The wide and varied recommendations of the Calman commission seek to establish a network of formal lines of communication that ensure that opportunities for information sharing with each other and, where appropriate, scrutiny of each other are not missed. The Standards, Procedures and Public Appointments Committee accepted the spirit of the Calman recommendations, although we did not always agree that formal procedures were the best way in which to implement them. We consider that, to a great degree, scope to develop strong links already exists in the Parliament’s procedures and working practices. To a large extent, the shift that is required is in attitude; as Angela Constance and others said, it is attitudinal rather than procedural.

It is hoped that the Parliament is now in a position where relevant happenings at UK or European level are taken into account as a matter of course, whatever the nature of the work that is being commenced. Informal information sharing will aid that, and it will also enable Parliaments to pick up on pieces of work that are of interest and are being undertaken elsewhere. In addition, forums for discussions between the Parliaments on constitutional matters will be valuable. Discussions on the practical implementation of elements of the Calman recommendations that do not require changes in law will be vital if the recommendations are to reflect the will of the Parliament and be incorporated smoothly in existing practices.

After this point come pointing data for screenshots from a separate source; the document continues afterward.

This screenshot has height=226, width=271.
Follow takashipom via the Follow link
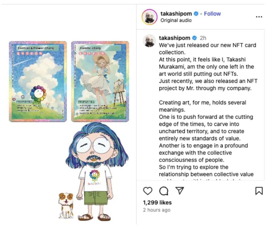pos(212,14)
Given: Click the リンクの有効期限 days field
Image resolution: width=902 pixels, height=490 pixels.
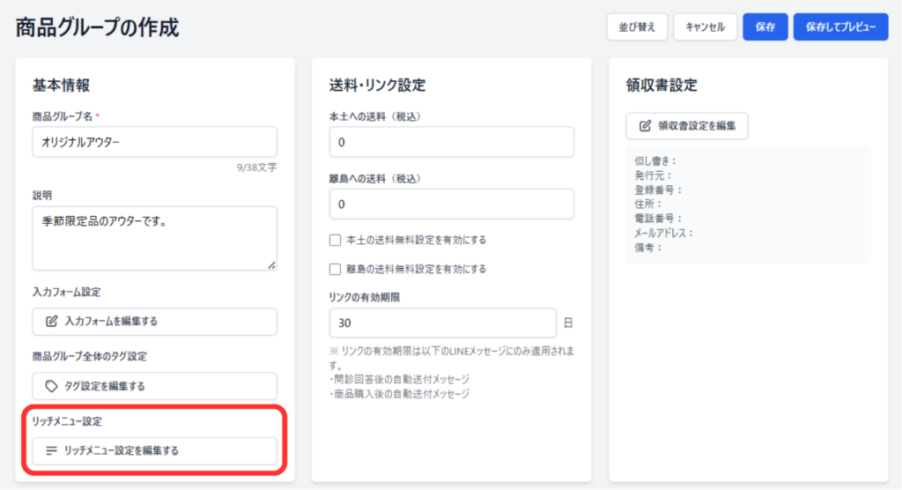Looking at the screenshot, I should [x=442, y=323].
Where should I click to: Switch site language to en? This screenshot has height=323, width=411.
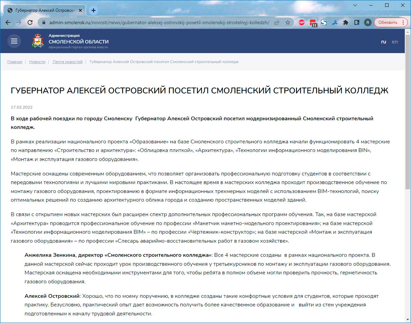tap(394, 42)
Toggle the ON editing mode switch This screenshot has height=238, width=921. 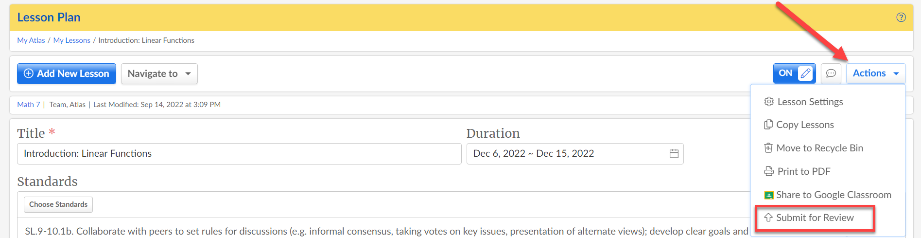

When the contents of the Scotland Act 1998 were agreed at Westminster, it was felt necessary to provide prescriptive pointers in UK legislation on how the Scottish Parliament should run itself. Twelve years on, it might be time for the established Scottish Parliament to revisit the Scotland Act 1998 provisions and consider whether they are all still necessary and which of them can now be transferred to legislation that it is within the Scottish Parliament’s gift to change. The committee supports those Calman recommendations where we consider that legislative change is clearly required and suggests that a pragmatic and flexible approach is taken to implementing those recommendations that do not necessarily have to be enshrined in law or standing orders.

Holding a debate on the report has been helpful in ensuring that members’ views and thoughts are heard before the UK Government’s legislation is introduced. I hope that members will be actively involved in the scrutiny process—beyond formal involvement through consideration of an LCM—when the bill is introduced. The committee is pleased that its report seems to be receiving cross-party support, and I thank members for their positive comments.

In closing, I highlight to members that the motion on which we will vote at decision time invites the Parliament not just to note the findings of the committee’s report but to agree to its recommendations and conclusions. That will enable the Scotland Office to be clear about what the Parliament wants to see in the Scotland bill in relation to its own procedures and practices. In the time that was available, the committee sought to make pragmatic and positive recommendations on the way forward in implementing the recommendations in parts 4 and 6 of the Calman commission’s report. We hope that the Parliament will support the motion at decision time.